Cuisine – Himachal Pradesh
The Indian cuisine is as diverse as its culture, its racial structure, its geography and its climate. The essence of good Indian cooking revolves around the appropriate use of mixed Aromatic Spices. Base ingredients of such mixed spices are elements such as Coriander, Cumin, Turmeric, Red Pepper, Nutmeg, Mustard, Saffron, Cinnamon, Cardamom, Ginger Powder, Paprika, Mace, Cardamom, Cloves, Black Pepper etc. The skill lies in the subtle blending of these spices to enhance rather than overwhelm the basic flavour of a particular dish. These spices are also used as appetizers and digestives.
Besides spices, the other main ingredients of Indian cooking and Indian meals are milk products like Ghee (clarified butter) and Dahi (curd). Lentils or Dals are also common across the country and regional preferences and availability determine the actual use in a particular area. Vegetables naturally differ across regions and with seasons. The style of cooking vegetables is dependent upon the main dish or cereal with which they are served. Whereas the Sarson-ka-Saag (made with mustard leaves) is a perfect complement for the Makke-ki-Roti (maize bread) eaten in Punjab, the Sambhar (a mixture of lentil and vegetables) and Rice of Tamil Nadu taste best eaten with deep-fried vegetables.

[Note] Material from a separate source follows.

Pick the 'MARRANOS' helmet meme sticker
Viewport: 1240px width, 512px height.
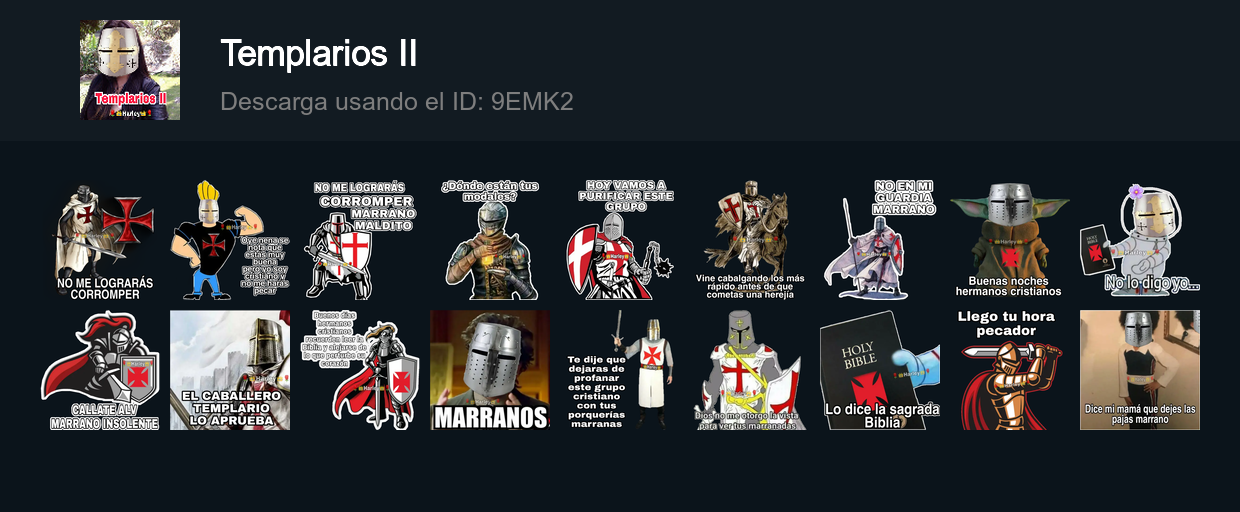[x=490, y=370]
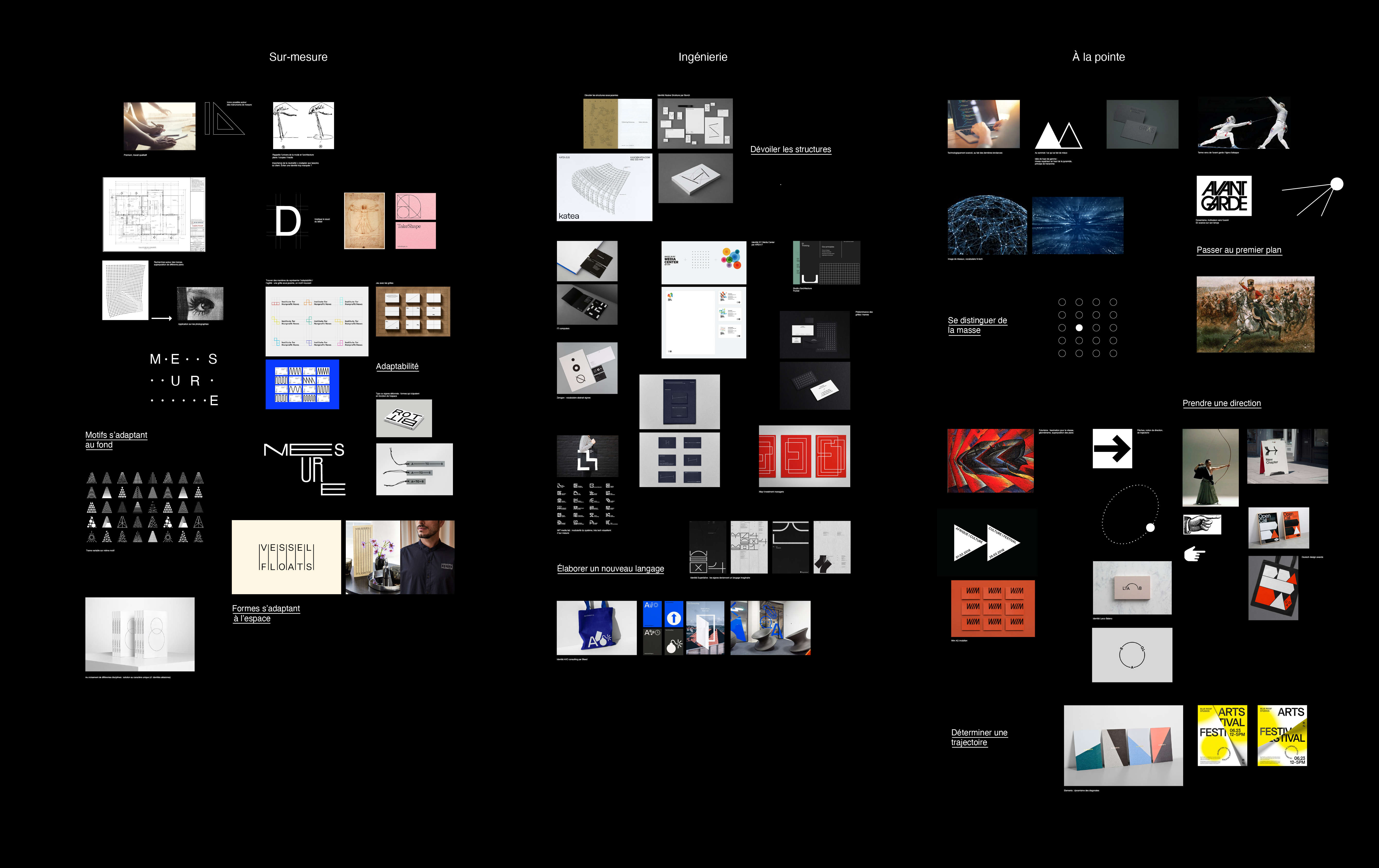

Although a number of religions exist in India, the two cultures that have influenced Indian cooking and food habits are the Hindu and Muslim traditions. Each new wave of settlers brought with them their own culinary practices. However, over time they adopted a lot of specialties and cooking methods from the Indian cuisine and blended the two to perfection. The Portuguese, the Persians and the British made important contributions to the Indian culinary scene. It was the British who started the commercial cultivation of tea in India.
The Hindu vegetarian tradition is widespread in India. The Muslim tradition is most evident in the cooking of meats. Mughlai Food – Kababs, rich Kormas (curries) and Nargisi Koftas (meat-balls), the Biryani (a layered rice and meat preparation), Rogan Josh, and preparations from the clay oven or Tandoor like Tandoori Rotis and Tandoori Murg (Chicken) are all important contributions made by the Muslim settlers in India.
A typical North-Indian Meal would consist of Chapatis or Rotis (unleavened bread baked on a griddle) or Parathas (unleavened bread fried on a griddle), Cice and an assortment of accessories like Dals, Fried Vegetables, Curries, Curd, Chutney and Pickles. For dessert one could choose from the wide array of sweetmeats from Bengal like Rasagulla, Sandesh, Rasamalai and Gulab-Jamuns. North Indian desserts are very similar in taste as they are derived from a milk pudding or rice base and are usually soaked in syrup. Kheer a form of rice pudding, Shahi Tukra or bread pudding and Kulfi, a nutty ice cream are other common northern desserts.
South Indian Food is largely non-greasy, roasted and steamed. Rice is the staple diet and forms the basis of every meal. It is usually served with Sambhar, Rasam (a thin lentil soup), Dry and Curried Vegetables and a curd preparation called Pachadi. Coconut is an important ingredient in all South Indian food. The South Indian Dosa (rice pancakes), Idli (steamed rice cakes) and Vada, which is made of fermented rice and dal, are now popular throughout the country. The popular dishes from Kerala are Appams (a rice pancake) and thick stews. Desserts from the south include the Mysore Pak and the creamy Payasum (south Indian counter part of kheer).
No meal is complete without a Paan (betel leaf). A green leaf is rolled with an assortment of digestive spices like Aniseed, Cloves, Arecanut, and Cardamom. To make it more palatable sometimes it is stuffed with sweetened rose petals locally known as Gulkand. Paan is considered to be an ideal round off for any Indian meal.
Besides the main dishes, there are also countless Irresistible Snacks available on every street corner, such as Samosa, Fritters, Dosa and Vada. For the more conservative visitor, western cooking can always be found. Indeed, the best styles of cooking from throughout the world can be experienced in the major centres in India. Tea is India’s favourite drink, and many of the varieties are famous the world over. It will often come ready brewed with milk and sugar unless black tea is specified. Coffee is increasingly popular. Nimbu Pani (lemon drink), Lassi (iced buttermilk) and Coconut Milk straight from the nut are cool and refreshing. Soft Drinks (usually sweet) and Bottled Water are widely available, as are Western alcoholic drinks. Indian beer and Gin are comparable with the world’s best.
An integral part of Indian cuisine is the way in which it is consumed. Traditional cuisine has certain customs, like sitting on floor or on very low stools, another custom is to eat with your fingers but remember only of the right hand. The variety of Indian cooking is immense, it is colourful and aromatic, it can be fiery or not as desired and it is inexpensive even at the top class hotels. No wonder, then that it is one of the most popular cuisine in the world nor will it be any more surprising when it becomes the first.